[Opening GIVEN RECORDS section]
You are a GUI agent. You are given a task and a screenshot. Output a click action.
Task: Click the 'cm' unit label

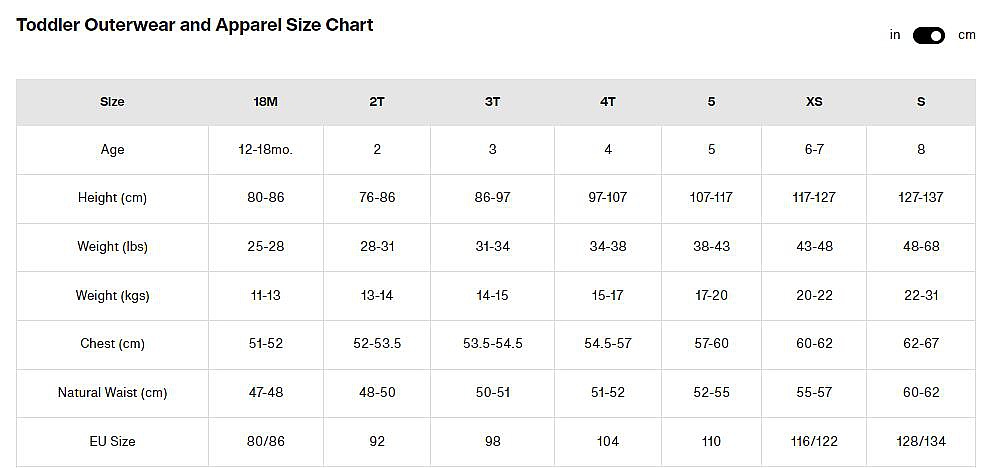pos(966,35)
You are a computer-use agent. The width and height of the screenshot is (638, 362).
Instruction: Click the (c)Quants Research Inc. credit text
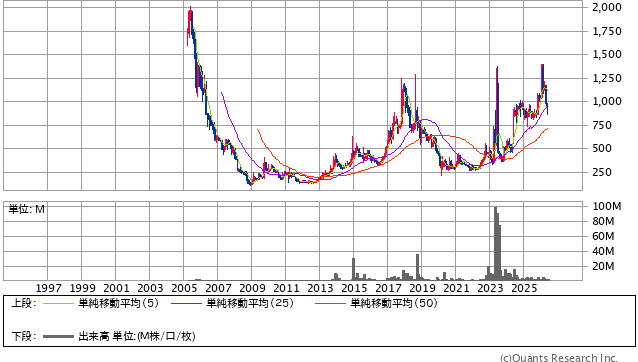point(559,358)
[Closing GIVEN RECORDS section]
**WHAT THE TASK ASKS**: Working from the listing above, pick out every line that has "agent" and copy it.

**OUTPUT BELOW**:
You are a GUI agent. You are given a task and a screenshot. Output a click action.
You are a computer-use agent. The width and height of the screenshot is (638, 362).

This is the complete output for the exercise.